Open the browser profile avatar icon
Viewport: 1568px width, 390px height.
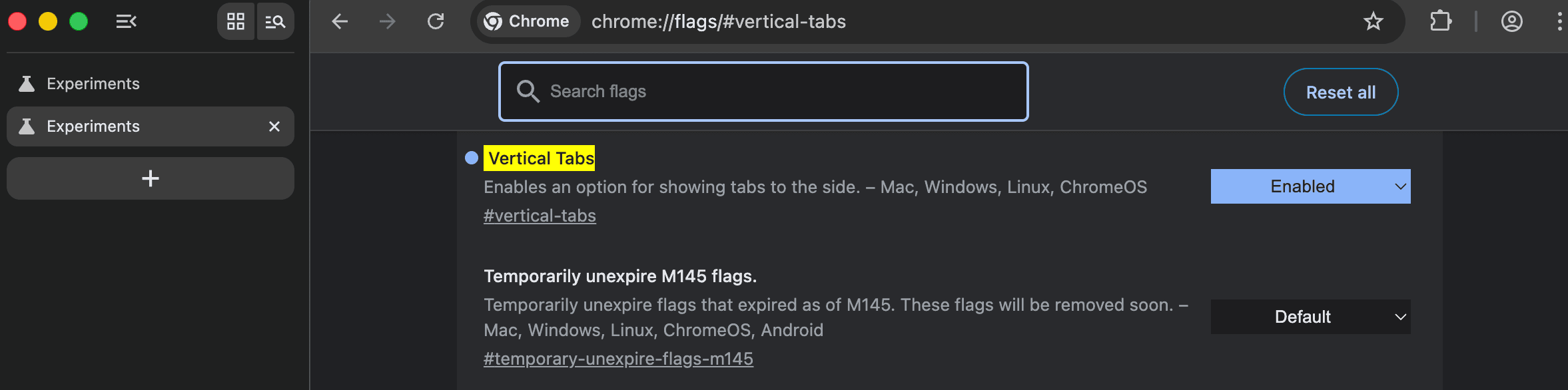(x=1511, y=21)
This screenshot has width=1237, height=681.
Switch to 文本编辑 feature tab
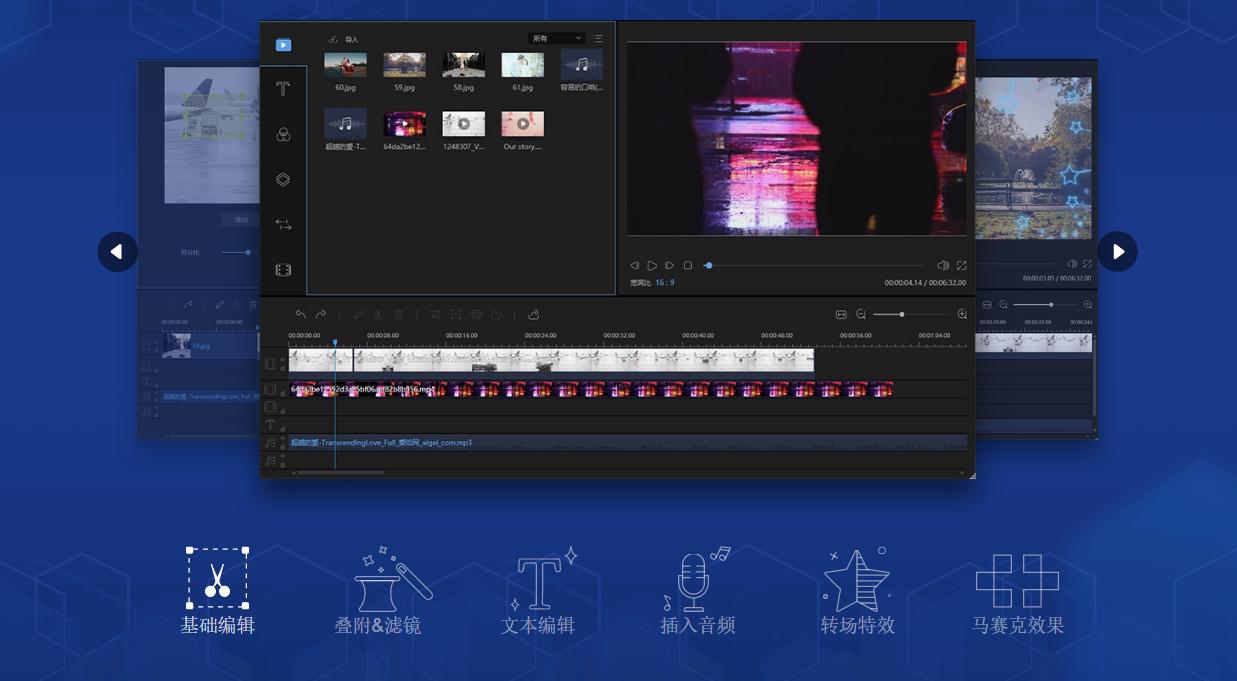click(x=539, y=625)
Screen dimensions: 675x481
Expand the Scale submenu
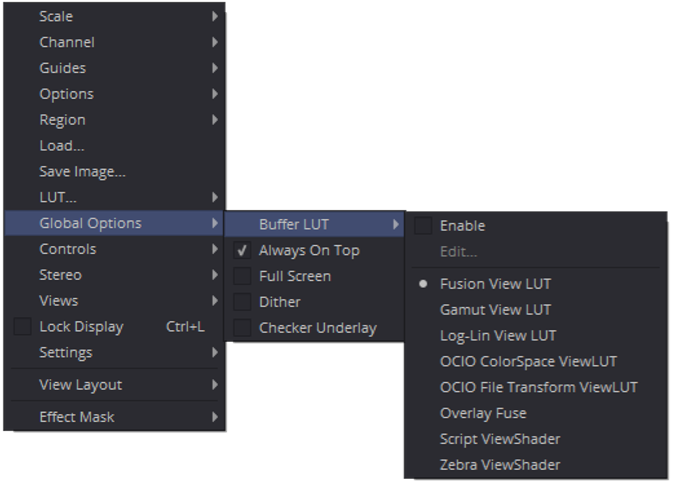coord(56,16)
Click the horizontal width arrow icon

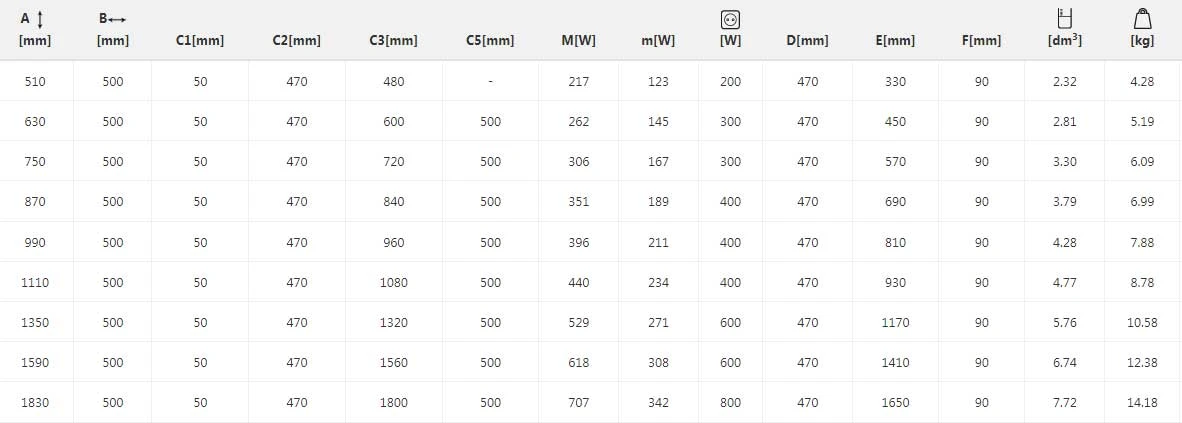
---+---
▸ Problem requirements: Only exact duplicates of the lines from the one containing "Switch to 文本编辑 feature tab" through the final line of the entries, both included, are needed, with pictures left out.

▸ Solution to this problem:
Switch to 文本编辑 feature tab
click(x=539, y=625)
Screen dimensions: 675x481
Expand the Scale submenu
coord(56,16)
Click the horizontal width arrow icon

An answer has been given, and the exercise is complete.